Prosegui la lettera alla comunità parrocchiale riportata qui sotto, cominciando subito dopo la sua ultima frase.

> _Brano selezionato_:
═══
Famiglia di famiglie: una comunità parrocchiale in cammino

Lettera alla comunità nel 50mo di apertura al culto della Chiesa parrocchiale

«17Lo Spirito e la sposa dicono: Vieni!E chi ascolta ripeta: Vieni!Chi ha sete venga; chi vuole attinga gratuitamente l’acqua della vita. 20Colui che attesta queste cose dice: Sì, verrò presto!Amen. Vieni, Signore Gesù».

(Ap 22,17.20)

Cari Amici,

riprendo le parole del libro dell’Apocalisse, con le quali il nostro amato vescovo Franco Giulio Brambilla ha aperto la sua lettera pastorale di quest’anno, intitolata Chiesa di Pietre vive, per far sì, come lui ha detto più volte a noi tutti, che il Sinodo XXI, nel quale si è configurata una rinnovata modalità della presenza della comunità cristiana sul territorio, possa aver corpo. Vale a dire: in ogni comunità cristiana si accenda «la passione del Vangelo e la bellezza dell’esperienza della Chiesa».[1]Questo è più che un auspicio. È una verità tangibile, perché il nostro Sinodo XXI è stato un evento che lo Spirito ha suggerito alla Sposa, la Chiesa di Novara, perché riprendesse vigore la sua azione evangelizzatrice, iniziata XVI secoli fa con San Gaudenzio. Il 2018 è un anno giubilare: per la diocesi e per la nostra parrocchia. Si celebrano, infatti, i 1600 anni dalla morte di San Gaudenzio e i 50 anni di apertura al culto della nostra chiesa parrocchiale.[2]

 

I. Il Sinodo XXI: un evento dello Spirito

San Cipriano ci ricorda che la Chiesa è il «Popolo adunato nell’unità del Padre, del Figlio e dello Spirito Santo».[3]

Da questo richiamo possiamo trarre tre “piccoli” insegnamenti per la nostra comunità.
═══
> _Sezione dati_:
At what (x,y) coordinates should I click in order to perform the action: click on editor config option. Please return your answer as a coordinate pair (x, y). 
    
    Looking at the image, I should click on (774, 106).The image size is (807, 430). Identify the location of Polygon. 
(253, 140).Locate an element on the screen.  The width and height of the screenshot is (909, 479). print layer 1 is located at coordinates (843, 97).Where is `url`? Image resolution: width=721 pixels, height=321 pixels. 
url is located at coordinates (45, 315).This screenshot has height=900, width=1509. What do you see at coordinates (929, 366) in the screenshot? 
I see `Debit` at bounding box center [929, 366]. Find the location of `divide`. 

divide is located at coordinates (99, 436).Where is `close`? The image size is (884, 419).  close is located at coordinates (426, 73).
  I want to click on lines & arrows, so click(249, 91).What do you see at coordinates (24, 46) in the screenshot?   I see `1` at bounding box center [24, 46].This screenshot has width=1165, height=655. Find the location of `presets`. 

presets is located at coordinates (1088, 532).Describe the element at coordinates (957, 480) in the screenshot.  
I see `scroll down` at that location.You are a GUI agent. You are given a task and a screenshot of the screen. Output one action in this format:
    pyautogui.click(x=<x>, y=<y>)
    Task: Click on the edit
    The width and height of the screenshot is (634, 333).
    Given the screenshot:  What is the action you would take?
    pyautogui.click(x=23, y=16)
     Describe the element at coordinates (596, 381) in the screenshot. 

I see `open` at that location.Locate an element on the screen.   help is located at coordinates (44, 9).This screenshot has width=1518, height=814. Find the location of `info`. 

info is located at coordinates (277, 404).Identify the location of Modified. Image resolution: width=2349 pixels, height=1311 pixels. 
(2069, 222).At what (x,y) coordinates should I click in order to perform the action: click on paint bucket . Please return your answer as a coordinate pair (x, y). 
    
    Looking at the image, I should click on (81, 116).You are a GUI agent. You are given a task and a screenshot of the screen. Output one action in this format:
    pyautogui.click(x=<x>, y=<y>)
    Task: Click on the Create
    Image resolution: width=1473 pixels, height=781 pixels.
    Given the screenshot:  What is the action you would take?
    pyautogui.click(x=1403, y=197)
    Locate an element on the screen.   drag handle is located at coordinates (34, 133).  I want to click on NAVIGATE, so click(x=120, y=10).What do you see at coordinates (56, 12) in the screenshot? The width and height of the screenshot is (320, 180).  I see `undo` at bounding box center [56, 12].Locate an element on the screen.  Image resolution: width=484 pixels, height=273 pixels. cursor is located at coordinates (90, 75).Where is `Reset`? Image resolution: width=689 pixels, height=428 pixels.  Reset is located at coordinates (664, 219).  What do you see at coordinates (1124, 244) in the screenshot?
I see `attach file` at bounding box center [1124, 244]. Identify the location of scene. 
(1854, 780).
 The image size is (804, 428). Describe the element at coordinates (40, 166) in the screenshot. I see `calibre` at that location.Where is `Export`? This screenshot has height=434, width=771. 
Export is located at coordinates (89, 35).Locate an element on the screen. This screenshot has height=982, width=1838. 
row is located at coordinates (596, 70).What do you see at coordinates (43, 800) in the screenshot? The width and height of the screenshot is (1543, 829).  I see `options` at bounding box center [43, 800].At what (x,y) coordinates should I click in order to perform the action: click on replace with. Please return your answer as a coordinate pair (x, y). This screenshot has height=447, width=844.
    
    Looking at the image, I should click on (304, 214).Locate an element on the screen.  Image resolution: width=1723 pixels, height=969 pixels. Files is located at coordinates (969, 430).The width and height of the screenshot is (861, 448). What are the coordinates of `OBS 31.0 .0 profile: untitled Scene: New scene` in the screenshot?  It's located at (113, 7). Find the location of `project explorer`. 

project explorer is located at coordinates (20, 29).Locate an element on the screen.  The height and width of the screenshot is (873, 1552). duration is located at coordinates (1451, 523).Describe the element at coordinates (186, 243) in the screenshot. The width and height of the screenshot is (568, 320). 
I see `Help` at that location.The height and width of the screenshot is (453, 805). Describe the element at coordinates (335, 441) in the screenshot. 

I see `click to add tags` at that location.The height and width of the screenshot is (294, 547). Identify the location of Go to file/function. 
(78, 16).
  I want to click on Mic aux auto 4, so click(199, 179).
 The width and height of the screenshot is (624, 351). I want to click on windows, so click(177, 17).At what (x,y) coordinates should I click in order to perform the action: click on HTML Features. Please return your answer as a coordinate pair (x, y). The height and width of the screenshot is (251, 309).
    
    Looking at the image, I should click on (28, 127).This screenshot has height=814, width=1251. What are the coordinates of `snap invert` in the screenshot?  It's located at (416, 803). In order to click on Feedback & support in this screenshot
═══
> _Risultato_:
Il primo. La Chiesa è dono e grazia: la Chiesa non si inventa né si produce, ma si riceve. Mons. Aldo Del Monte, nostro vescovo dal 1972 al 1990, di venerata memoria, soleva dire che la Chiesa non si organizza, ma si genera. Essa, infatti, non è il frutto della fatica dell’uomo, ma è l’offerta gratuita di una grazia, che non è né meritata né prevedibile. Ne deriva per ogni cristiano l’esigenza di uno stile di vita contemplativo ed eucaristico.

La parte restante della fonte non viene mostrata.